Fritz frowned "If that whirlpool thing is draining magic, maybe we flew through it. All the brooms were affected. But they're working now, aren't they?"
"They seem to be," Draco muttered bad temperedly. "I wish I had mine."
"We're outside. Why don't you call it to you?" Harry said hotly. It wasn't his broom's fault that Draco'd gotten a scare.
"I'm not casting a summoning spell for anything called a 'Thunderbolt' right now, thanks," Draco said sarcastically.
"'Thunderbolt'," Harry repeated just as sarcastically. "Do you always give your brooms stupid names, Malfoy?"
"Leave it!" Fritz roared, taking advantage of his much larger size to intimidate the two younger boys into stopping their argument. "We've still got a rescue to do!"
Harry and Draco shut up. Quickly. Before Fritz decided to bang their heads together. They hadn't even known he had a temper. It was like walking across a field and suddenly finding that you were standing on a volcano.
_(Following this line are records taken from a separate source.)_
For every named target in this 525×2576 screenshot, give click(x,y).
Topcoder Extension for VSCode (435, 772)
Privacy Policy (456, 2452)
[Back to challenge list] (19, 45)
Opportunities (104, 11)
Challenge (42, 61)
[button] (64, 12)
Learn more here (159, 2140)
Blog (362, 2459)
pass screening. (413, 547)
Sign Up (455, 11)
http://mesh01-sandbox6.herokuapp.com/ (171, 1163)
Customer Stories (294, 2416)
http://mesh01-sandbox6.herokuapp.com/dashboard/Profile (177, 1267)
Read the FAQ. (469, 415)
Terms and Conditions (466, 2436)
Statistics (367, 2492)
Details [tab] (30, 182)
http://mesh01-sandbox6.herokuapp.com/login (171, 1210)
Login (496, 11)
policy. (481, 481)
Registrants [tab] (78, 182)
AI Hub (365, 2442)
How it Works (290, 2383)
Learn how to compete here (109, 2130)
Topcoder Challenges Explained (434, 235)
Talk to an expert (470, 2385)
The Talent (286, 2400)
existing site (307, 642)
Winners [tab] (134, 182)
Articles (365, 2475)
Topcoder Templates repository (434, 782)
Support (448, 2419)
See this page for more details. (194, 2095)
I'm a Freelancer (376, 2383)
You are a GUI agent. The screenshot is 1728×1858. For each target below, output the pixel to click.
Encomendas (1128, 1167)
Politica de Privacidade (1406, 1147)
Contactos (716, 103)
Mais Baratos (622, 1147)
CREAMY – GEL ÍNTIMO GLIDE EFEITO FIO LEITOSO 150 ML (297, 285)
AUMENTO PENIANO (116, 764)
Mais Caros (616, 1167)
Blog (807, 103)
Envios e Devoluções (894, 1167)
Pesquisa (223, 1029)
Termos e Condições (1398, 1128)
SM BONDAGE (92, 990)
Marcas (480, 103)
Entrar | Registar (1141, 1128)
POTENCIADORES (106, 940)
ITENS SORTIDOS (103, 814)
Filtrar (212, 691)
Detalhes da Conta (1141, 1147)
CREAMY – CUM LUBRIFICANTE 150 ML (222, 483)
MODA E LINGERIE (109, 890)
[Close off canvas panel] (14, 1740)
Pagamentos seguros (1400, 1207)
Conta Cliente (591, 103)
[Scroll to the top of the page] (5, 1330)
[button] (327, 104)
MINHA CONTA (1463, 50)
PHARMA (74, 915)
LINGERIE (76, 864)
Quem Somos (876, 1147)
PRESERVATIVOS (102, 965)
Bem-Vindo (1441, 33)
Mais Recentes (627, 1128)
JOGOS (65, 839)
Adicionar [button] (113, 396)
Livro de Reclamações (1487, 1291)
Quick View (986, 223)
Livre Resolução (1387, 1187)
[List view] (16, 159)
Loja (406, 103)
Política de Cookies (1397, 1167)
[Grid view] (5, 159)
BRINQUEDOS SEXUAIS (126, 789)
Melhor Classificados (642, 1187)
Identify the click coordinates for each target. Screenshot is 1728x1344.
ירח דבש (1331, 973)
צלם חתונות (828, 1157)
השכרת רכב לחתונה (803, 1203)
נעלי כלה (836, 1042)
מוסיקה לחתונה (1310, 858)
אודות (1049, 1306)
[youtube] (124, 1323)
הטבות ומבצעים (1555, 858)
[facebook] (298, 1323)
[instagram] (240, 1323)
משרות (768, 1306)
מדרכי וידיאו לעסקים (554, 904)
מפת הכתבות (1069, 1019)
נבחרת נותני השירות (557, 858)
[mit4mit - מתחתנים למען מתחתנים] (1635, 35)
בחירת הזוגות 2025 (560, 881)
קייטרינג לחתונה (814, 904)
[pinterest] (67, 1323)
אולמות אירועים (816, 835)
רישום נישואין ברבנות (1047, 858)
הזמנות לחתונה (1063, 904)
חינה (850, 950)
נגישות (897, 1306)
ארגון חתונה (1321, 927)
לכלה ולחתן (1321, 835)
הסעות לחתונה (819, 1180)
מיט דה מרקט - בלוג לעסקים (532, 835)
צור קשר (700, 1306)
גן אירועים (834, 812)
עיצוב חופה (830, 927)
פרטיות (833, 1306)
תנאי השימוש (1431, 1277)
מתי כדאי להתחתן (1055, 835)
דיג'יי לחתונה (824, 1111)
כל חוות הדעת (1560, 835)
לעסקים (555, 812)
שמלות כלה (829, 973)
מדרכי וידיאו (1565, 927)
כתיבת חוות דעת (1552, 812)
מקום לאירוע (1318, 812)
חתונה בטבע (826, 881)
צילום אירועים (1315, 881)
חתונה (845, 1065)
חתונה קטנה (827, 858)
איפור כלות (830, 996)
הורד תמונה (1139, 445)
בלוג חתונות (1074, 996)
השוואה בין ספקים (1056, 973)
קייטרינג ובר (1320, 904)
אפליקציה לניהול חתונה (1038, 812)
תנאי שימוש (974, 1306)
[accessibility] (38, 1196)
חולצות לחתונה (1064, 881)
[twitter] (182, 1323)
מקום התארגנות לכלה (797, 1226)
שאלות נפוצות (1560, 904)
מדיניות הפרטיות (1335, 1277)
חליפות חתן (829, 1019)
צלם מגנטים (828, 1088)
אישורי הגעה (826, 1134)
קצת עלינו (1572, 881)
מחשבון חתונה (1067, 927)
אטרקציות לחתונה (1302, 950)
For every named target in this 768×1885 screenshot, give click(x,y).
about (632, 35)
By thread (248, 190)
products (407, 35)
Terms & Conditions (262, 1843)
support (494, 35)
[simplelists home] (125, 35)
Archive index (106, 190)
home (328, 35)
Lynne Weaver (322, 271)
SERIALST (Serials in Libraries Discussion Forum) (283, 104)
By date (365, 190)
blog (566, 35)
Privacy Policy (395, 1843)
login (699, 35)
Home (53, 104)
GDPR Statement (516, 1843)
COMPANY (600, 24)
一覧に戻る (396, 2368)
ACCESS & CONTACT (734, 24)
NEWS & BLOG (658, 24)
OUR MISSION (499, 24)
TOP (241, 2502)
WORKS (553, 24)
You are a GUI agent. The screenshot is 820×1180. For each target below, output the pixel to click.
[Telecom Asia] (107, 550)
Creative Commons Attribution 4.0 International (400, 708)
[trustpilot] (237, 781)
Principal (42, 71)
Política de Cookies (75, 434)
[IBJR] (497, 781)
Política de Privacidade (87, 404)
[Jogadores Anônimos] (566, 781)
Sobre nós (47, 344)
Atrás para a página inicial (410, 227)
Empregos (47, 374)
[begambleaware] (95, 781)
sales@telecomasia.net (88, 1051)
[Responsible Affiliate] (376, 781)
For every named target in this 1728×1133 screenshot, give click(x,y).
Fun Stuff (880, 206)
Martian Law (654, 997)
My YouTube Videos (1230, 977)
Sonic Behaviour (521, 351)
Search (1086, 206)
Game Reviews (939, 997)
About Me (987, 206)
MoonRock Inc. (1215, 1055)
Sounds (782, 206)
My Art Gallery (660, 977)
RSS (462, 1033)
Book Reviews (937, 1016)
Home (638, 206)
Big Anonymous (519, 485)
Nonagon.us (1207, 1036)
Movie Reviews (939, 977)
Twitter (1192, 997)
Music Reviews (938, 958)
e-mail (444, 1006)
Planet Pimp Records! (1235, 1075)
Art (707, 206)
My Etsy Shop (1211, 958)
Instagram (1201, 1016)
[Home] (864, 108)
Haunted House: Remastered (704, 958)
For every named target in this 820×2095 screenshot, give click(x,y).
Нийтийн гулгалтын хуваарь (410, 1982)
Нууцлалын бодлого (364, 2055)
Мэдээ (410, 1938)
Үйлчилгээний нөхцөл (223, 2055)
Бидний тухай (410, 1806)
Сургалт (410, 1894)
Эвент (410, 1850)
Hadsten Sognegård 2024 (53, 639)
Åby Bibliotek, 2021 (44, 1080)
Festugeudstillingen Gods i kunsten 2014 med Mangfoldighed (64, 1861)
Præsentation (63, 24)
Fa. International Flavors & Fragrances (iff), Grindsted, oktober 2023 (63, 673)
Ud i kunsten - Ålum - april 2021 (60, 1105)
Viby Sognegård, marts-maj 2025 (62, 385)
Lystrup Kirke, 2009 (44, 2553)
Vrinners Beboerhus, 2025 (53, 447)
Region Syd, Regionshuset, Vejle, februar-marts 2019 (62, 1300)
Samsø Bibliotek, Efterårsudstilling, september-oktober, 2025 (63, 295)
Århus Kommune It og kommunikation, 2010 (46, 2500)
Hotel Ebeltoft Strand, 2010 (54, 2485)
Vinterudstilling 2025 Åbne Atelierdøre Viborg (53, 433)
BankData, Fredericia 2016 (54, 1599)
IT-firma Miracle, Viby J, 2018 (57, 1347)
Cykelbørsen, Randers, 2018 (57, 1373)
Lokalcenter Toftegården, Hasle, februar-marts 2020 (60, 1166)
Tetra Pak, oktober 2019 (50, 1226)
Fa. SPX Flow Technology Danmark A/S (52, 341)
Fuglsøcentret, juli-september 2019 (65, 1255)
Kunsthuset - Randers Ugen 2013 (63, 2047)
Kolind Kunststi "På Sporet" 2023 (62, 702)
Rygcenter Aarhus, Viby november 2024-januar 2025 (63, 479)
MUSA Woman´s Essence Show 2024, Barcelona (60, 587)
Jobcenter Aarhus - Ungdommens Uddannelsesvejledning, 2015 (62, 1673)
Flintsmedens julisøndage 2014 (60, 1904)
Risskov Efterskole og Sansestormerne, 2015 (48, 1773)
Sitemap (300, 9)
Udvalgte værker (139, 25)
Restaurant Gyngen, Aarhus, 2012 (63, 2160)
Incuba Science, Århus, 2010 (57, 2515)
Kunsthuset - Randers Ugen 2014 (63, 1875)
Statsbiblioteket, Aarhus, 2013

"Let's fly closer to the ground," Elisa said, nervously. "If something else is going to go wrong, I don't want to be fifty feet up in the air."
"Good idea." Now that Fritz had taken charge, he kept it. "Draco, you were the first one to get the direction, and you've got the lantern, so you lead the way. Harry, you stick near Elisa, in case she has more trouble with her broom. I'll take the back. All right?"
"All right," they chorused, and took their positions.
Draco took a careful path, going down from roof to roof, until they reached the end of the building and made the drop to just above the grounds, instead of going in a straight line the way that Harry would have if he'd been able to trust the brooms. It took a little longer, but not much, and it wasn't long before they were hovering near the tree that marked the line from Gryffindor tower to where the two professors had been talking.
They landed and tried to listen again.
It was Fritz who pointed the way first, and with his lead, Harry caught the voices again, still faint, but a little clearer.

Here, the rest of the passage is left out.